Five shows to see at the 2020 PuSh International Performing Arts Festival

Credit to Author: Stuart Derdeyn| Date: Sat, 18 Jan 2020 01:41:39 +0000

When: Jan. 21-Feb. 9, various times

Where: Various venues

Tickets and info:pushfestival.ca

A new year, a new decade and another PuSh to kick it off.

For the past 16 years the international performing arts festival has turned the winter blahs into oohs and aahs. Every year, audiences are left scrambling for the right words to describe the imaginative, innovative, challenging, transformative and — yes —  sometimes maddening shows presented over the 19-day run.

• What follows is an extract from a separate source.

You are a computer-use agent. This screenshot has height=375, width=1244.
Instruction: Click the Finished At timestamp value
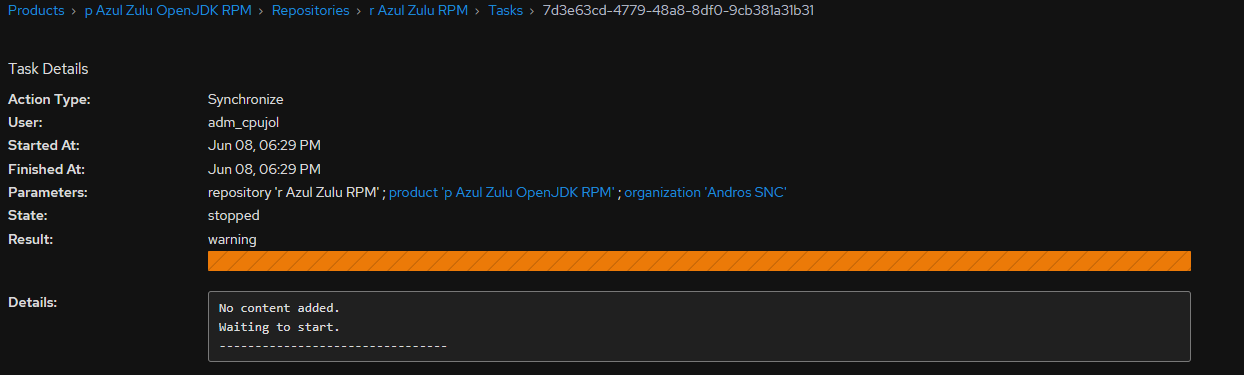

With works ranging from straight-ahead theatre, music and dance to pieces that straddle so many genres that they become indefinable, there is really something for all tastes to take in.

This year marks the arrival of new artistic and executive director Franco Boni and he and his team have really put together a fine program celebrating diverse voices and viewpoints from across Canada and the world.

Here are five shows not to miss. All tickets are available at the pushfestival.ca website.

1: Flying White

When: Jan. 31, Feb. 1, 7:30 p.m.; Feb. 2, 2 p.m.

Where: Fei and Milton Wong Experimental Theatre, SFU Goldcorp Centre for the Arts, 149 W. Hastings St.

Tickets: $36

Wen Wei Dance and the Turning Point Ensemble join forces with members of the Little Giant Chinese Chamber Orchestra for a movement and musical work inspired by a rare form of Chinese calligraphy where long, light brushstrokes are made mirroring both the grace and dexterity required for the art as well as the speed.

2. Old Stock: A Refugee Love Story

When: Jan. 24, 25, 28-30, 7:30 p.m.; Jan. 26, 1:30 p.m.

Where: Frederic Wood Theatre, UBC, 6354 Crescent Rd.

Tickets: $39

The marvellously animated, big-voiced Ben Caplan stars in Hannah Moscovitch’s award-winning klezmer play based on the tale of her great-grandparents, Chaim and Chaya. Romanian Jewish refugees who fled the pogroms in their homeland, the couple met on Halifax’s Pier 21 in 1908, awaiting medical inspection for entry into Canada. Moving from their lives in Montréal and back to their homeland, the tale is one of triumph over tragedy.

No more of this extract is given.